STUDY TEXT Start Marker

Way too many notes. :lol:


----------



## Manxfeeder (Oct 19, 2010)

I think this one by Stan Kenton is pretty awful. But Kenton did have a Wagner complex.


----------



## Manxfeeder (Oct 19, 2010)

I have a soft spot for Les Brown's take on Bizet.


----------



## Nereffid (Feb 6, 2013)

More Bizet, from Barney Kessel:


----------



## Skakner (Oct 8, 2020)

I don't think it's sacrilege and definitely not a moustache on Mona Lisa.

Some musicians stay close to the original, some others are more creative.
I like most of Jacques Loussier's work mainly with Bach. Uri Caine's approach is more radical and maybe not for everybody.


----------



## elgar's ghost (Aug 8, 2010)

The idea doesn't particularly bother me whether I like the results or not - at least Duke Ellington is providing his own take on things and not merely ripping the p1$$ out of it. Everything is fair game for the cover version treatment - whether it be the Beatles or Stockhausen.


----------



## MatthewWeflen (Jan 24, 2019)




----------



## Coach G (Apr 22, 2020)

"Jazzing up the classics...Or is it sacrilege?!"

I don't think it's anymore sacrilege than Rachmaninoff's _Rhapsody on a Theme by Paganini_; or Brahms' _Haydn Variations_; or the _Violin Concerto_ by Vivaldi that Bach transcribed for piano (or was it the other way around?).

I used to think that classical music was all about melody but now I see that it's more about harmony, development, and fine craftsmanship. Jazz artists may borrow themes from classical composers because most classical composers borrowed themes from folk songs. Ives took from the well of American folk songs and church hymns and even managed to get _Columbia Gem of the Ocean_ into almost everything he ever composed. How popular would Copland's _Appalachian Spring_ be without the Shaker melody? Didn't Bedrich Smetana borrow his main theme for _Vlatava_ from an Italian madrigal; before it recycled a third time as the Israeli national anthem?


----------



## norman bates (Aug 18, 2010)

mbhaub said:


> I abhor that kind of thing. It's like painting a mustache on the Mona Lisa, or chopping man parts off of statues. It's a sacrilege and disrespectful to the real genius: the original composer. This one is utterly contemptible:


personally I loved it, and I think that Ellington did in a very tasteful way (after all it's Ellington).


----------



## chu42 (Aug 14, 2018)

mbhaub said:


> I abhor that kind of thing. It's like painting a mustache on the Mona Lisa, or chopping man parts off of statues. It's a sacrilege and disrespectful to the real genius: the original composer. This one is utterly contemptible:


Come on, how is it any more or less disrespectful than a composer taking someone else's tune and writing variations on it?

STUDY TEXT End Marker

-- COMPLETE THE FOLLOWING --
a. Reproduce the passage of the thread on jazz versions of classical music starting at "Some musicians stay" and ending at "not for everybody.".
b. Write what comes next in the forum thread on jazzing up the classics, picking up after its final post.

DATA Start Marker

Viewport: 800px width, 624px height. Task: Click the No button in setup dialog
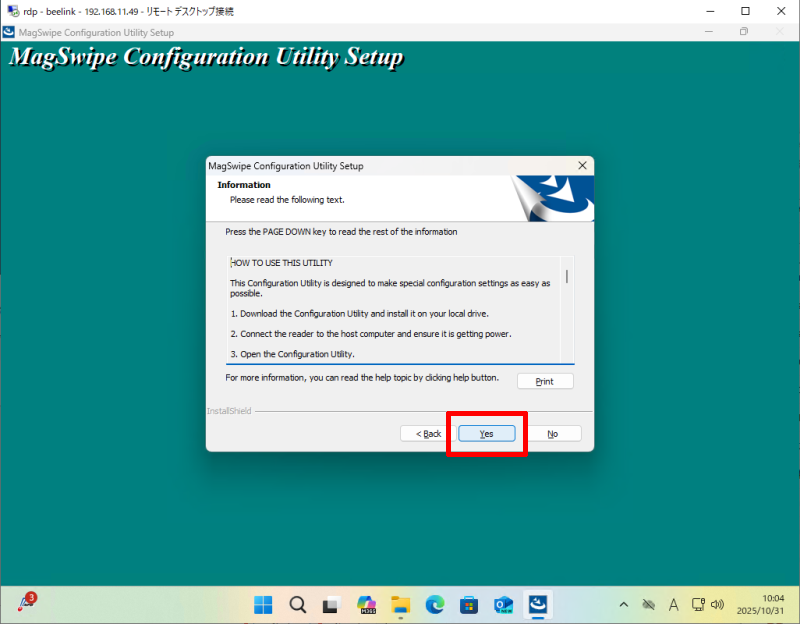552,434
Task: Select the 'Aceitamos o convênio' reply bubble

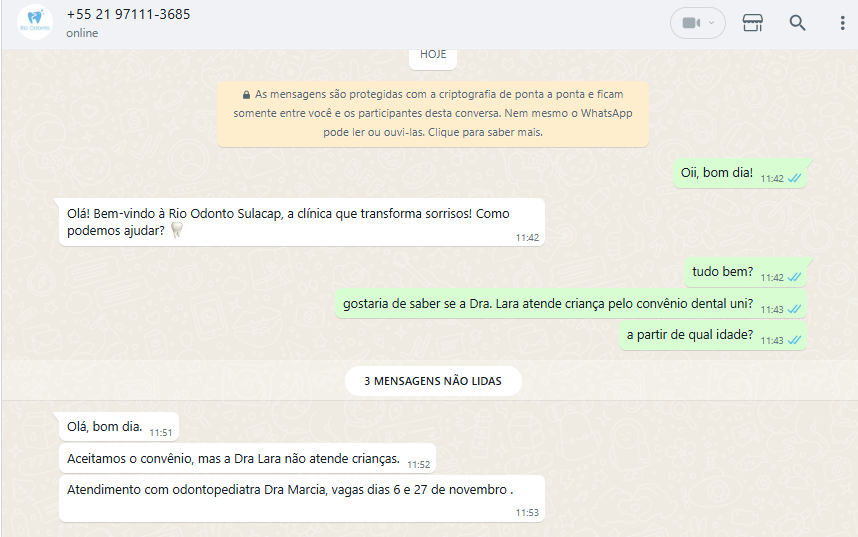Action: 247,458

DATA End Marker

-- ANSWERS FOR EACH ITEM --
a.
Some musicians stay close to the original, some others are more creative.
I like most of Jacques Loussier's work mainly with Bach. Uri Caine's approach is more radical and maybe not for everybody.

b.
----------



## chu42 (Aug 14, 2018)

If it has to be done to any work, perhaps this is where it is most appropriate:






I don't see how a blind pianist being able to improvise brilliantly and coherently on such a large work is contemptible or even less "genius" than the original composition.


----------



## norman bates (Aug 18, 2010)

what about the opposite thing, jazz pieces recorded as classical music?


----------



## Fabulin (Jun 10, 2019)

Coach G said:


> Jazz artists may borrow themes from classical composers because most classical composers borrowed themes from folk songs. Ives took from the well of American folk songs and church hymns and even managed to get _Columbia Gem of the Ocean_ into almost everything he ever composed. How popular would Copland's _Appalachian Spring_ be without the Shaker melody? Didn't Bedrich Smetana borrow his main theme for _Vlatava_ from an Italian madrigal; before it recycled a third time as the Israeli national anthem?


How about this? 
1. Franz Lachner composed a symphony (No. 6 in D major)
2. Robert Schumann thought that the music would work fine as a song and adapted the end of the first movement into a lied "Frühlingsfahrt"
3. the Russians taught Schumann's lieder to students, and a bright young composer named Kalinnikov thought that this particular tune would work great in a symphonic setting. He developed the symphonic poem "Bylina" out of it.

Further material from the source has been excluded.